### Exercise objective
The lines to copy run from the one containing "Faux Watercolour Background" to the end of the records below; repeat them exactly and include nothing else.

Stored items from a collection:
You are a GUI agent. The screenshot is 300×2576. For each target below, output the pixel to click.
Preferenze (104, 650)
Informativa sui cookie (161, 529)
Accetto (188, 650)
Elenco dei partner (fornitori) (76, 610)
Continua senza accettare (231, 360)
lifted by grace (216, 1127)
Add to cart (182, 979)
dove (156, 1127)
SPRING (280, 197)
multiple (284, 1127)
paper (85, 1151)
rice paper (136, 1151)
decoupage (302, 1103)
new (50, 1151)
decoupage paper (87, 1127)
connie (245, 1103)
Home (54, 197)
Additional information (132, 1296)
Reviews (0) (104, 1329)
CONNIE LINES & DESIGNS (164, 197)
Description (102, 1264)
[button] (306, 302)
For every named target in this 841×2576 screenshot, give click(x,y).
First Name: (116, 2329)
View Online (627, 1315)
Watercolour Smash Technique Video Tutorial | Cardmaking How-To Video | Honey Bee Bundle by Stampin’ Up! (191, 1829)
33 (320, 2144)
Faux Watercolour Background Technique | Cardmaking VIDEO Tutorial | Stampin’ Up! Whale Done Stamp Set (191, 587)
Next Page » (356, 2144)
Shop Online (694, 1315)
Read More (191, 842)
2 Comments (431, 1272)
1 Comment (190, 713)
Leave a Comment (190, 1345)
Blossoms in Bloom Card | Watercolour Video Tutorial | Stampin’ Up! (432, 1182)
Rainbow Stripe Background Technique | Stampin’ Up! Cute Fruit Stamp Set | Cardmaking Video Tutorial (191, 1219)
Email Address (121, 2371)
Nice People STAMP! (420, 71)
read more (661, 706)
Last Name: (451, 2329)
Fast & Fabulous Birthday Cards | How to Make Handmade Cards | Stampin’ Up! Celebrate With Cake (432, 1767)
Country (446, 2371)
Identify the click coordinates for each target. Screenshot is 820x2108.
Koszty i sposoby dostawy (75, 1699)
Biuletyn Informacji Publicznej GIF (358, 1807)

### Written answer
Faux Watercolour Background Technique | Cardmaking VIDEO Tutorial | Stampin’ Up! Whale Done Stamp Set (191, 587)
Next Page » (356, 2144)
Shop Online (694, 1315)
Read More (191, 842)
2 Comments (431, 1272)
1 Comment (190, 713)
Leave a Comment (190, 1345)
Blossoms in Bloom Card | Watercolour Video Tutorial | Stampin’ Up! (432, 1182)
Rainbow Stripe Background Technique | Stampin’ Up! Cute Fruit Stamp Set | Cardmaking Video Tutorial (191, 1219)
Email Address (121, 2371)
Nice People STAMP! (420, 71)
read more (661, 706)
Last Name: (451, 2329)
Fast & Fabulous Birthday Cards | How to Make Handmade Cards | Stampin’ Up! Celebrate With Cake (432, 1767)
Country (446, 2371)
Identify the click coordinates for each target. Screenshot is 820x2108.
Koszty i sposoby dostawy (75, 1699)
Biuletyn Informacji Publicznej GIF (358, 1807)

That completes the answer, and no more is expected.